Records shown —
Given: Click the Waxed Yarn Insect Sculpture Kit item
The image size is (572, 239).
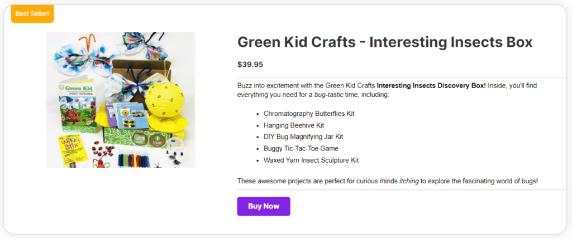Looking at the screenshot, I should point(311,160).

---

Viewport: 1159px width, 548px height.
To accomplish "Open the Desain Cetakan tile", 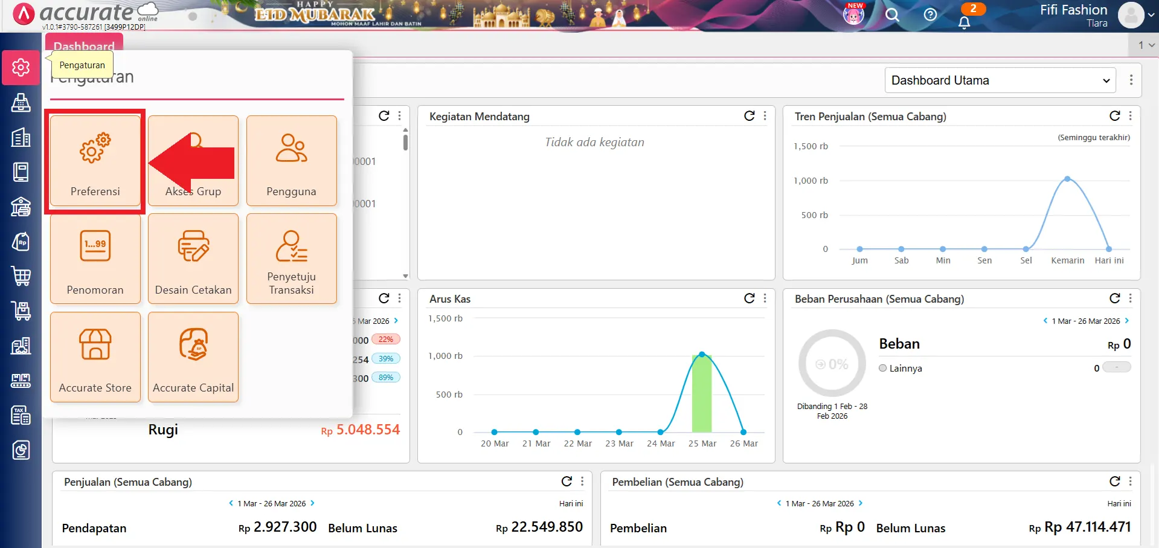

Stated problem — Copy the rows from the line with "Given: Click the" to the line with "Looking at the", keeping every word the same and leaving out the pictures.

Finished task —
Given: Click the Waxed Yarn Insect Sculpture Kit item
The image size is (572, 239).
Looking at the screenshot, I should point(311,160).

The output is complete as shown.